The long and short of it: While the weekend rains weren't as widespread and heavy as hoped, they were enough to keep concerns with the corn crop at bay, especially with much cooler temps expected this week.
* Beans finding buyers easier than corn. The soybean market is performing much better than corn. While new-crop corn futures are under pressure and have a negative technical posture, November soybeans are finding buying interest much easier and price action remains choppy. Based on recent price action, there's a definite difference in traders' attitudes toward the two markets despite a very similar basic fundamental makeup that features very tight old-crop supplies and an expected big buildup in supplies for 2013-14. The biggest difference is that soybeans maintained their demand base despite record prices last summer, while the corn market is having to rebuild it's demand base. And the way you rebuild demand is through lower prices.

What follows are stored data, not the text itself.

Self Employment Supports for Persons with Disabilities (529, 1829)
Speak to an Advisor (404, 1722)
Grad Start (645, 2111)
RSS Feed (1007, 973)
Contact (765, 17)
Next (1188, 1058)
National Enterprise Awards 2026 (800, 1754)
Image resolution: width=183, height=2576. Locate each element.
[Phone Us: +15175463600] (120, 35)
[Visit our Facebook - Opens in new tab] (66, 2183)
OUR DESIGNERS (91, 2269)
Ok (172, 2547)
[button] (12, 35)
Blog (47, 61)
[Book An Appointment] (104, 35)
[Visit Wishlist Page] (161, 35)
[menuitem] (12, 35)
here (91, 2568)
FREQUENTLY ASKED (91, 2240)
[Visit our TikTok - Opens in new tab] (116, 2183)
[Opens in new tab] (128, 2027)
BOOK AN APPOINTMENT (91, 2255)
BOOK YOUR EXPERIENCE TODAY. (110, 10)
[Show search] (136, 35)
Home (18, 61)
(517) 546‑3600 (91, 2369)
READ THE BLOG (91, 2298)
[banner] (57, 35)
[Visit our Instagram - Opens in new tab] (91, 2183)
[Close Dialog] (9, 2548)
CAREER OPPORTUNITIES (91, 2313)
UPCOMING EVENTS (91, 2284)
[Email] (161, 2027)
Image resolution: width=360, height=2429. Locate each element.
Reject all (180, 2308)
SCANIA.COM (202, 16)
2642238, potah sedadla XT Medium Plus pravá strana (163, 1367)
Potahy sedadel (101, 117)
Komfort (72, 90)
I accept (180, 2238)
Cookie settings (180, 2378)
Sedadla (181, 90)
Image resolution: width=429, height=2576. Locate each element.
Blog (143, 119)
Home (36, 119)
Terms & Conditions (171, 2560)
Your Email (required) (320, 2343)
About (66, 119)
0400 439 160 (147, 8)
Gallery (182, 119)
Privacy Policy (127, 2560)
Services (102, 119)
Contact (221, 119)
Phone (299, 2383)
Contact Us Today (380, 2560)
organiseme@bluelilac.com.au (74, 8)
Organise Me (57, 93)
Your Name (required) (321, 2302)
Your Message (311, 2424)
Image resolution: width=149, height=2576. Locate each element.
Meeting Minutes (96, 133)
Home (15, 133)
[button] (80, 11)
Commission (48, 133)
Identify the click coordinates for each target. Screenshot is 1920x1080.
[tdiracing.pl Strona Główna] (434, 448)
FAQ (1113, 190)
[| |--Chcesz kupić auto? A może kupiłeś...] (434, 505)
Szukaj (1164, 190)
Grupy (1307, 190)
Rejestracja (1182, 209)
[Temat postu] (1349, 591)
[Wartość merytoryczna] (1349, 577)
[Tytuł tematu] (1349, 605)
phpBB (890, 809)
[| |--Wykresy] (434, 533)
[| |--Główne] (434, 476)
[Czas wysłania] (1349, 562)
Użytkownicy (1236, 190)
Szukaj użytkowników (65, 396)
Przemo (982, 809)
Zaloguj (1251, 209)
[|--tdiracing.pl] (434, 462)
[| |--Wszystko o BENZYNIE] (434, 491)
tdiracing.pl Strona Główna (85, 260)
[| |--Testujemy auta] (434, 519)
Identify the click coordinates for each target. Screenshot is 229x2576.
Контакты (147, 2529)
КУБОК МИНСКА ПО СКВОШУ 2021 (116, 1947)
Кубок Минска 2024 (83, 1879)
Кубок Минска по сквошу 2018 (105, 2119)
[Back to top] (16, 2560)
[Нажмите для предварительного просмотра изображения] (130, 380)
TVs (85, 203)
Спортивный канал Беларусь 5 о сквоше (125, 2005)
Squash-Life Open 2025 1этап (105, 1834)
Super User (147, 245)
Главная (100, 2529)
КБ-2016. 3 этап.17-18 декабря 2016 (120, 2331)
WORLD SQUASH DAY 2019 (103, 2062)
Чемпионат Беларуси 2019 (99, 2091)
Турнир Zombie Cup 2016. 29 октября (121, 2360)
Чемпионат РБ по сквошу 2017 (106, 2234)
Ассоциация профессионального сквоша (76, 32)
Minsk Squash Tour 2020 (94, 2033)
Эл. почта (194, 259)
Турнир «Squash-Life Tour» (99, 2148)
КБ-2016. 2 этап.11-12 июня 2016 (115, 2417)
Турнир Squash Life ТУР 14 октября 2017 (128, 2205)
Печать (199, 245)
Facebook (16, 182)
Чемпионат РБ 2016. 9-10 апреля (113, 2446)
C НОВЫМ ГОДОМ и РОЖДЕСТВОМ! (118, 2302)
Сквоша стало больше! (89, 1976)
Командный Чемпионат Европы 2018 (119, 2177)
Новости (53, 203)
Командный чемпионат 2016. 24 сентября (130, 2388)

The long and short of it: Soybeans are standing tall in the face of record South American production as global demand remains strong, which is much different than the situation corn is facing as it tries to regain the demand it lost to other feedgrains over the past year due to tight supplies and the runup to record prices.
* Cattle on Feed Report mostly neutral. The On Feed and Placements categories were right in line with the average pre-report guesses at 97% and 95% of year-ago, respectively. Marketings came in a little stronger than anticipated at 96%, which topped the highest pre-report guess. The July 1 U.S. feedlot inventory was down 371,000 head from the beginning of June and 342,000 head under year-ago. The breakdown of calves placed into feedlots in June signals improved pasture conditions in many areas are guiding those decisions. The placement of lightweight and 6-weight calves was down 31.5% and 27.5% from year-ago, while 7-weight and heavyweight calves were placed at a 6.4% and 26.5% greater clip than year-ago last month. Because of the generally improved pasture conditions, ranchers are keeping cattle on grass longer and delaying the movement into feedlots as long as possible.
The long and short of it: The report data is mostly neutral, though the Marketings category was on the friendly side compared to pre-report expectations. This should support nearby live cattle, but traders will likely wait on confirmed lows in the boxed beef and cash cattle markets before actively buying futures.